LELAKI yang kerap tampil berambut gondrong
itu akhirnya dilantik sebagai Dirjen Kebudayaan. Beberapa tahun silam, tak
pernah terbersit di benak saya kalau dirinya, Hilmar Farid, akan masuk
birokrasi pemerintahan. Dirinya identik dengan beberapa hal, mulai dari
Pramoedya Ananta Toer, kajian buruh, sejarah lisan, hingga aktivitas
intelektual.
Kali ini, saya ingin mengenang pertemuan
dengannya.
***
SUATU hari di tahun 2008, saya sedang belajar
di kelas magister antropologi, Universitas Indonesia. Pada masa itu, saya ingin
menulis tesis tentang mereka yang di masa silam mendapat stigma sebagai
komunis. Saya tertarik untuk mengangkat kisah-kisah senyap tentang mereka yang berusaha
menyembunyikan satu rangkaian kejadian masa silam, yang kemudian dibungkam oleh
negera, lalu mengalami kekerasan secara fisik dan emosional.

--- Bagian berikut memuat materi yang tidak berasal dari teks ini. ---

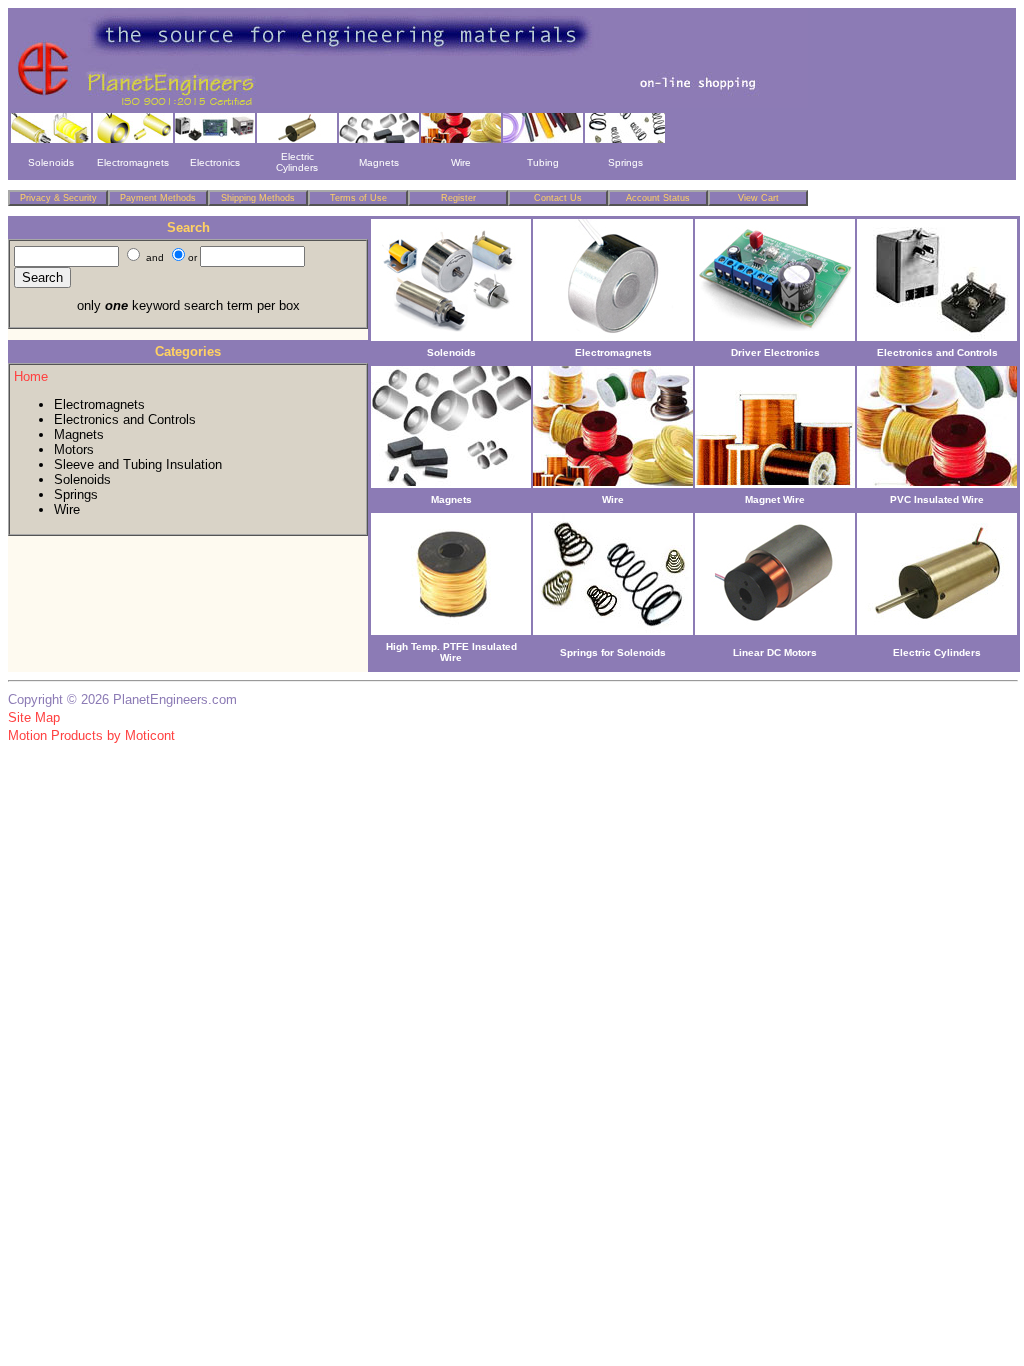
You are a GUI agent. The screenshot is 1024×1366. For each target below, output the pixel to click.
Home (31, 376)
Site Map (34, 717)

Saya menemui tantangan yang tak mudah.
Saya juga bingung hendak memulai dari mana. Tentunya, tak mudah mengurai trauma
yang selama sekian tahun berusaha untuk dilupakan. Tak mudah pula menulis
sesuatu yang hampir dilupakan, lalu tiba-tiba kerap hadir dan kembali terasa
perih. Selama 32 tahun, rezim Orde Baru membangun versi sejarahnya sendiri,
lalu membungkam mereka yang berseberangan, memberi mereka stigma, yang lalu
menjelma sebagai sanksi sosial, terbatasnya gerak, serta nestapa yang juga
menimpa anak cucu.
Saya tertarik untuk menulis tesis tentang
tema-tema itu. Saat itu saya membayangkan betapa menariknya menyajikan
etnografi tentang mereka yang berusaha melupakan banyak hal. Hasrat saya
meluap-luap untuk menulis tentang mereka yang dilumpuhkan oleh sejarah, namun
tetap berusaha menjaga ingatannya, dengan cara mengkanalisasinya pada elemen
budaya.
Saya kesulitan untuk membumikan ide-ide
yang berseliweran di kepala. Maklumlah, riset itu terletak di tengah-tengah
antara kajian sejarah dan kajian antropologi. Saya mesti menarik titik hubung,
yang memungkinkan saya menulis secara etnografis, yang lalu diperkaya secara
mendalam oleh data-data kesejarahan.
Untungnya, saya punya banyak sahabat yang
setiap hari menemani saya berdiskusi dan membahas berbagai topik. Di antara
beberapa sahabat itu, ada dua orang yang memiliki minat sama terkait peristiwa 1965. Keduanya adalah Diah Laksmi, alumnus program filsafat UI, serta Riri
Purwantari, litbang Kompas yang juga aktif di Institut Sejarah Sosial Indonesia
(ISSI).
Diah dan Riri beberapa kali menyebut nama
Hilmar Farid, atau kerap dipanggil Fay, sebagai sosok yang bisa membantu saya.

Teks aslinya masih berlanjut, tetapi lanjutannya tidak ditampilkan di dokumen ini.